LLMs are at their best when you have an expectation for their output. I generally know the shape of the correct response and that allows me to evaluate it's output on it's "vibes", rather than line by line. If there's no expectation then I have to take everything at face value and now I'm at the mercy of the machine.

Exactly, if I generate a large chunk software, I'm going to have expectations about what it will do, how it will do it, etc. You don't just accept the statement that "it's done" for fact but you start looking for evidence.

A scientific approach here is to look to falsify the statement. You start asking questions, running tests, experiments, etc. to prove the notion that it is done wrong. And at some point you run out of such tests and it's probably done for some useful notion of done-ness.

I've built some larger components and things with AI. It's never a one shot kind of deal. But the good news is that you can use more AI to do a lot of the evaluation work. And if you align your agents right, the process kind of runs itself, almost. Mostly I just nudge it along. "Did you think about X? What about Y? Let's test Z"

> Mostly I just nudge it along. "Did you think about X? What about Y? Let's test Z"

Exactly - you need to constantly have your sceptics glasses on and you need to be exacting in terms of the structure you want things to follow. Having and enforcing "taste" is important and you need to be willing to spend time on that phase because the quality of the payoff entirely depends on it.

I recently planned for a major refactor. The discussion with claude went on for almost two days. The actual implementation was done in 10 minutes. It probably has made some mistakes that I will have to check for during the review but given that the level of detail that plan document had, it is certainly 90-95% there. After pouring-in of that much opinion, it is a fairly good representation of what I would have written while still being faster than me doing everything by hand.

So you have to know the answer and also be an expert in the problem domain?

In my experience you need exactly what you said, and I would add that he probably would have spent half day to do the refactoring himself and it would be sure he did right.

I can speak towards building large-scale systems from scratch with these tools. I've been working since late last year on a project that was barely a tech demo, and the progression of development on that project has seen me go from leveraging co-pilot autocomplete at the start, to full-on vibecoding 100% of the new additions.

I have reasonable eng chops I'd like to think - I have been a senior IC for a while on a reasonably diverse set of challenging systems problems and built out some pretty large-scale pieces of software the old "artisinal" way.

This particular project is a productization of some ideas I had for leveraging a virtual machine to execute high-divergence parallel logic on GPUs, in an effort to move complex things like "unit behaviour in games" (the classical symbolic kind, not NN-based unit behaviour) into the GPU. The project is going well but still quite a ways from release. But it's at about 300k lines of code now across 9 or so rust repositories, and a smattering of typescript on the frontend.

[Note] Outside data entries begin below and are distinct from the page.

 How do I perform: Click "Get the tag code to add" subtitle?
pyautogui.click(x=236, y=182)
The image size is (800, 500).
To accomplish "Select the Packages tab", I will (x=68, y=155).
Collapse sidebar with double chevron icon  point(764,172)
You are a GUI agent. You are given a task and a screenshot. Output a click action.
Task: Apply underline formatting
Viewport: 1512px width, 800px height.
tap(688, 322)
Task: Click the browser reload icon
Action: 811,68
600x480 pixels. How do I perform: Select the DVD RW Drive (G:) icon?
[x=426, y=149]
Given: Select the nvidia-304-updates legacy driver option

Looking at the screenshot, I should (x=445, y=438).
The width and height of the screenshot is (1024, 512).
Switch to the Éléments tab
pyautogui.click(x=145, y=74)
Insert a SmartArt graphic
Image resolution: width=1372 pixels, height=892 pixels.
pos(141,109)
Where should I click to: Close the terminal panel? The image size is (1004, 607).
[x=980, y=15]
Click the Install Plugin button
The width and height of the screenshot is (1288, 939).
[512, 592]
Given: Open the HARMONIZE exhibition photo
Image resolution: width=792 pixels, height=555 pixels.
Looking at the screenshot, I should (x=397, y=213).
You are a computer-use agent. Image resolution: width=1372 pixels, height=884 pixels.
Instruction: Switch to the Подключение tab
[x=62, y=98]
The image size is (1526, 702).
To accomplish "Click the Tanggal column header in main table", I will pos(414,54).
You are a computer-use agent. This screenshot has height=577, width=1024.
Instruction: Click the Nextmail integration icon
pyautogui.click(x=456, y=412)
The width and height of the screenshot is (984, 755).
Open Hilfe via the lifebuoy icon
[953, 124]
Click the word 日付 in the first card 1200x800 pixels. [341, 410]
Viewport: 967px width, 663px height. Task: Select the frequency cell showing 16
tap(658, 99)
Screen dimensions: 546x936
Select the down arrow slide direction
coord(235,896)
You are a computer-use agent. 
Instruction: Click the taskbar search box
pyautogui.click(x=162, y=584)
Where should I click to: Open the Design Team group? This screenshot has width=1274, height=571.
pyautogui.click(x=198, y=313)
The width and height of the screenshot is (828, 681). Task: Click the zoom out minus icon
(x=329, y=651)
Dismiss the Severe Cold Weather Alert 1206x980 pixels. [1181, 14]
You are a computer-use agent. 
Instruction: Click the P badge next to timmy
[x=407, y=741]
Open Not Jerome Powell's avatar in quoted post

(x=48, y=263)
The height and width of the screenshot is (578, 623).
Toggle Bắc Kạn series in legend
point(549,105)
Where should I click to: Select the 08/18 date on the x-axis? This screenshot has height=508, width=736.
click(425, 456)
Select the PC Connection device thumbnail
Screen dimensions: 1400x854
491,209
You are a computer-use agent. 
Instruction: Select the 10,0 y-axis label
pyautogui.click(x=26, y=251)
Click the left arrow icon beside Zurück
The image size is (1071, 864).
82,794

I have had stumbles, but overall I feel I have put together some good strategies and principles for pushing large projects along with these tools in an effective way.

The biggest takeaway for me is that the "feel" is different. Software construction by hand felt like building legos where you put the pieces together yourself. A lot of my focus would be on building and solidifying core components so I could rely on them when I stepped up to build higher-level components. Projects would get mired quickly if you didn't solidify your base.

With agentic development, one of the early challenges I ran into was this issue with something I'll call "oversight inception". It's when at some early point in the process a somewhat low-importance decision is made - an implementation decision, a decision to say.. align a test with the implementation rather than an implementation with a test.

Then, as you build more on top of this, that small decision somehow ends up getting reified into a core architectural policy that then cascades up.

You realize that when you're building a big project, the focus on some particular component is backstopped by a general understanding of local development directionality with respect to the larger level project. And the agent has no idea of directionality.

So small chinks in the design end up getting magnified and blown up as the dev process proceeds, and later on review you find major architectural pieces have just been overlooked, all flowing from some small incidental implementation choice a long time before.

This is one among a number of issues, but it's a big one. Once I saw it happening I tried an approach to mitigate it by developing a set of golden "goal" documents that describe directionality at the project level: what you are working towards and what design components need to exist.

This doesn't eliminate the "oversight inception" issue, but it does catch them earlier.

When I started applying the goal documentation aggressively to re-align the project implementation direction, I found velocity dropped a lot.

And as I progress, I'm balancing this out a bit - to allow the system to diverge a bit, but force reconvergence towards the goals at some specific cadence. I haven't found the right candence yet but I'm getting there.

This new style of development feels more like claymoulding pottery than lego assembly. You sort of "get it into shape". It's a very interesting new set of process assumptions.

I agree, but I would add that they can be very useful even if you do not have clear expectations but have some solid ways to verify their claims. Often in doing this verification I came up with new ideas.